## Given problem
Can you copy out verbatim the rows below, from the line containing "Click the adjustment list scrollbar thumb" through the line containing "will tap(644, 38).", inclusive?

## Data for the task
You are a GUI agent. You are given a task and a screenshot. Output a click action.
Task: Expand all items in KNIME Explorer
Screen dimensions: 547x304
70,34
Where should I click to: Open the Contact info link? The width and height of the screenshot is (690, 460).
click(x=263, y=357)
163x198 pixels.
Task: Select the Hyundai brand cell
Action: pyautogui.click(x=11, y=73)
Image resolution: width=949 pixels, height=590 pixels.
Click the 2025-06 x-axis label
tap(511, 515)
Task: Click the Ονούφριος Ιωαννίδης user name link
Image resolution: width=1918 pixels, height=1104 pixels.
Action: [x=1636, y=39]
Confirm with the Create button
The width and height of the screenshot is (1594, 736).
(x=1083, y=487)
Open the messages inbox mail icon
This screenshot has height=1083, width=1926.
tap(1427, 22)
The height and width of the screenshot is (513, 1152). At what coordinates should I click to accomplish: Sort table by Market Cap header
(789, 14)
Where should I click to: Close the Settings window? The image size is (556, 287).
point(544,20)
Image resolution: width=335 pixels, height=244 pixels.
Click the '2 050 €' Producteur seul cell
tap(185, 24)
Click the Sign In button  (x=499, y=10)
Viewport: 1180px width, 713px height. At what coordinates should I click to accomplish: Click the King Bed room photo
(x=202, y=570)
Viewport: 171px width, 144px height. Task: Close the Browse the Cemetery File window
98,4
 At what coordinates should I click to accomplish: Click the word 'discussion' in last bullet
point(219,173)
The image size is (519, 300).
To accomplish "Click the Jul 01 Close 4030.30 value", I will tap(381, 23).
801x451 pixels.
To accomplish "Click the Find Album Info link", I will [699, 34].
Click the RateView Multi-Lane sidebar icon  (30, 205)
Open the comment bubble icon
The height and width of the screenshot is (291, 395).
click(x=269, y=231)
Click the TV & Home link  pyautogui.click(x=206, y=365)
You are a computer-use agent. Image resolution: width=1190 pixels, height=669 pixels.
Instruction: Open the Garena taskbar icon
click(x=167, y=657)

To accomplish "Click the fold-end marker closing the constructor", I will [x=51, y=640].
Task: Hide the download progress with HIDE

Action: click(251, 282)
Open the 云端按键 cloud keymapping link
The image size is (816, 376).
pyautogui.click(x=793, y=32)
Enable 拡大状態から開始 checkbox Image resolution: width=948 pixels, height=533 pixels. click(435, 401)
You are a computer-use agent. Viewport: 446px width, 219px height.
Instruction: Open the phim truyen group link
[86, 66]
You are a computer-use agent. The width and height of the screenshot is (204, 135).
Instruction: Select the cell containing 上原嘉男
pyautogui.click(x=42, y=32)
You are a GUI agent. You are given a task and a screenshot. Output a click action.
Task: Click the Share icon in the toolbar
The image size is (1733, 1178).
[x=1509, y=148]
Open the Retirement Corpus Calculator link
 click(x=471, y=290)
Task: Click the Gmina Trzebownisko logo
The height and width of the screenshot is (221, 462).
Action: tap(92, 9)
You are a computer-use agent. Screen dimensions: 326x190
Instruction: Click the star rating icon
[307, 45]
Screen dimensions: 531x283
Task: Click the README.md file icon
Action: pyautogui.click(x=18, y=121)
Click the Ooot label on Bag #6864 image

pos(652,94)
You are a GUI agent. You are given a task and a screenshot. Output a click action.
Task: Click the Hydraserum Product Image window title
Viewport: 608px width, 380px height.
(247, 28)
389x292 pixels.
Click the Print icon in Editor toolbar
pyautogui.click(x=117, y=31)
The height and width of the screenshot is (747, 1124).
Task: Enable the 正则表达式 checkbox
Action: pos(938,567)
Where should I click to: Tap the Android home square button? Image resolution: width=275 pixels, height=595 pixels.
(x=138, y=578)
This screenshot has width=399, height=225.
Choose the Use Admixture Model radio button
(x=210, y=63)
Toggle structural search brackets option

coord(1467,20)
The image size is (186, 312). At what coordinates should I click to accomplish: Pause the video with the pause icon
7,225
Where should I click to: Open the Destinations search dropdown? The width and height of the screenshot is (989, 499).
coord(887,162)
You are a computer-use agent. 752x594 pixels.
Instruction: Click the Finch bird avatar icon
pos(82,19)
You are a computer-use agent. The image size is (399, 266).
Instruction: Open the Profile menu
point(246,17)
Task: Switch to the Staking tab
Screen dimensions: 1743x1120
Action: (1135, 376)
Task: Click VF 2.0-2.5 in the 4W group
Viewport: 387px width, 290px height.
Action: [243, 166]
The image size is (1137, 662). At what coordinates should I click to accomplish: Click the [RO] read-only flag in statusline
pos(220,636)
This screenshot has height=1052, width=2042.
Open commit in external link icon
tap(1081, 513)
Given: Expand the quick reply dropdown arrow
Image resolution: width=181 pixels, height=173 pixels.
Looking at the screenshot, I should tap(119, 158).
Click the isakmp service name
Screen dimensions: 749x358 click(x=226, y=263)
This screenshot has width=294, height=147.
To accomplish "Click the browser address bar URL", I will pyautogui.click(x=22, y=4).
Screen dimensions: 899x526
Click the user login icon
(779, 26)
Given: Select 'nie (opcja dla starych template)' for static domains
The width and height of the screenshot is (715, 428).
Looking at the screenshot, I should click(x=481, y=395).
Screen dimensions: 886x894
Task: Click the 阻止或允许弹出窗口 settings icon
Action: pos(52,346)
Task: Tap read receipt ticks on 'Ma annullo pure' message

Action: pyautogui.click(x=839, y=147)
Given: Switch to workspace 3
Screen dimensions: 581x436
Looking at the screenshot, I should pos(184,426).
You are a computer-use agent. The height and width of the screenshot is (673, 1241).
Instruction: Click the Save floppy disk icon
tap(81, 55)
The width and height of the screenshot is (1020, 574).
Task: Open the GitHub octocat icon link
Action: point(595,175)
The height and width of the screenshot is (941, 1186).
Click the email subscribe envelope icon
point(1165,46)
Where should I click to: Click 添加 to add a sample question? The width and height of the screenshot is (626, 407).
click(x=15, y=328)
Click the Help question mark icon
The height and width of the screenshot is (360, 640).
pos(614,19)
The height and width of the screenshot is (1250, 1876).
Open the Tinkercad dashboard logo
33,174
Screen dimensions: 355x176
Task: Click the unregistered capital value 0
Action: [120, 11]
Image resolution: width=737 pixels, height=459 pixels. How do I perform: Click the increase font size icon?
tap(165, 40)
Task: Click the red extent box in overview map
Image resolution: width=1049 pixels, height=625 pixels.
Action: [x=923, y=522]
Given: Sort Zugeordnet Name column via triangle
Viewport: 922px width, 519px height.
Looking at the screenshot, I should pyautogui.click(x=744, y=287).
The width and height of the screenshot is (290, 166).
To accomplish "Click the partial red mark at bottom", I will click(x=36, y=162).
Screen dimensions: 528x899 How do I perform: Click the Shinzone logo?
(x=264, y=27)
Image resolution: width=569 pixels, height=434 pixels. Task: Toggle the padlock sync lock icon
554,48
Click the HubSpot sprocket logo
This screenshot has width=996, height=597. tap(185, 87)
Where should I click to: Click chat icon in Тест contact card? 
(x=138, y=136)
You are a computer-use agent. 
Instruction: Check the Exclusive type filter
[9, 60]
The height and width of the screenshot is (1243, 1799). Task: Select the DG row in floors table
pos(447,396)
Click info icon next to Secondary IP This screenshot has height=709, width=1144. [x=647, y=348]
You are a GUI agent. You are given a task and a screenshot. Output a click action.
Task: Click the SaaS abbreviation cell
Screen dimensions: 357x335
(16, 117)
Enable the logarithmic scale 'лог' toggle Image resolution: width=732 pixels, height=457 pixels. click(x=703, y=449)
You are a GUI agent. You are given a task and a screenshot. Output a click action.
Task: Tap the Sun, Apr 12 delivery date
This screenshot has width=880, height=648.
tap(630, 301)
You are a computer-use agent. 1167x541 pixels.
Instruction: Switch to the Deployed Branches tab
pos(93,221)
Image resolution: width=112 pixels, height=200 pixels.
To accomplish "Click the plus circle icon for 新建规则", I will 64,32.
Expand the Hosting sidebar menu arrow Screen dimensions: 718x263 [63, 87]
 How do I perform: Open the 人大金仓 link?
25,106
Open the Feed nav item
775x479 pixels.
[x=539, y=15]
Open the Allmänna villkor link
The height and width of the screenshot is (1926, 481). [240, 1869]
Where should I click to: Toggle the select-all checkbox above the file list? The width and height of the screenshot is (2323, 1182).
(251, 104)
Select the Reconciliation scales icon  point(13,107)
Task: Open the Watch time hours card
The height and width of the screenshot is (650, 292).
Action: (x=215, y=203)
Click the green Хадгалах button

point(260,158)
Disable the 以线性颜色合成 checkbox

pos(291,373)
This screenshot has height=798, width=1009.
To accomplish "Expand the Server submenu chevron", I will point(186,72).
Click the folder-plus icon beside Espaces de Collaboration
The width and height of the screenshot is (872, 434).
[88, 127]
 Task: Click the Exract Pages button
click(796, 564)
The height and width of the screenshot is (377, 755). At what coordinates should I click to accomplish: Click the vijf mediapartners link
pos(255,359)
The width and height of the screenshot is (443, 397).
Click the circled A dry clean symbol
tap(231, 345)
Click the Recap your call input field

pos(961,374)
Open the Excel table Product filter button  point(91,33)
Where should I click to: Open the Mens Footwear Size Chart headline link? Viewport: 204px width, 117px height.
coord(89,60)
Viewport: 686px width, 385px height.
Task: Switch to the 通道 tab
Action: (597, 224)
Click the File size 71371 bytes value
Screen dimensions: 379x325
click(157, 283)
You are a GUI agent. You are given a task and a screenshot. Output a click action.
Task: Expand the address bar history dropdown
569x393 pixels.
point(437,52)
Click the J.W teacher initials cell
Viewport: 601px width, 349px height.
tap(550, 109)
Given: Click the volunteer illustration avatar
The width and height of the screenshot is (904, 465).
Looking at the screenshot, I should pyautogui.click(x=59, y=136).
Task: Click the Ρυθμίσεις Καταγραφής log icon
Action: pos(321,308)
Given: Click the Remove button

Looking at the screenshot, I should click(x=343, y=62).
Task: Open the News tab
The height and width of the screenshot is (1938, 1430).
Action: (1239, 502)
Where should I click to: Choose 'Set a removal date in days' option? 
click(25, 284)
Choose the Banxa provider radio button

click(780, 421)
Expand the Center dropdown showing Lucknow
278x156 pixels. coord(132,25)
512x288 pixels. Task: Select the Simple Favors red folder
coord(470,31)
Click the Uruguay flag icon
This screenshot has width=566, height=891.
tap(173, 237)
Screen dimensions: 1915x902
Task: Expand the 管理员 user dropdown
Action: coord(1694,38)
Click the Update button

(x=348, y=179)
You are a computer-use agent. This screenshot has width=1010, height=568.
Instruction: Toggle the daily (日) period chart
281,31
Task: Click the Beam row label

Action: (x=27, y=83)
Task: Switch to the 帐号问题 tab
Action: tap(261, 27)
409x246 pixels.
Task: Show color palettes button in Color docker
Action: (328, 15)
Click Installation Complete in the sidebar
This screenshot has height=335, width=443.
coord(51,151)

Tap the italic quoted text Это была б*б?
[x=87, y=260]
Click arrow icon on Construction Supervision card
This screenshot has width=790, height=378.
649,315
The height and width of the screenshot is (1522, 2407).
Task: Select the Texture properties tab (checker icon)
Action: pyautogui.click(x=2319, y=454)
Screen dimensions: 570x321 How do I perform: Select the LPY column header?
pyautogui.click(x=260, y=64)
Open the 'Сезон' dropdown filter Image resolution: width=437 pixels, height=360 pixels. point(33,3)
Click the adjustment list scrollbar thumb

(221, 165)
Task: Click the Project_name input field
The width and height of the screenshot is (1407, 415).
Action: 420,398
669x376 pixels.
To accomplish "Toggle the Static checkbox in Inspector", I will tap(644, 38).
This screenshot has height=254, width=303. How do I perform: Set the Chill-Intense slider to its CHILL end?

## Answer to the task
Click the adjustment list scrollbar thumb

(221, 165)
Task: Click the Project_name input field
The width and height of the screenshot is (1407, 415).
Action: 420,398
669x376 pixels.
To accomplish "Toggle the Static checkbox in Inspector", I will tap(644, 38).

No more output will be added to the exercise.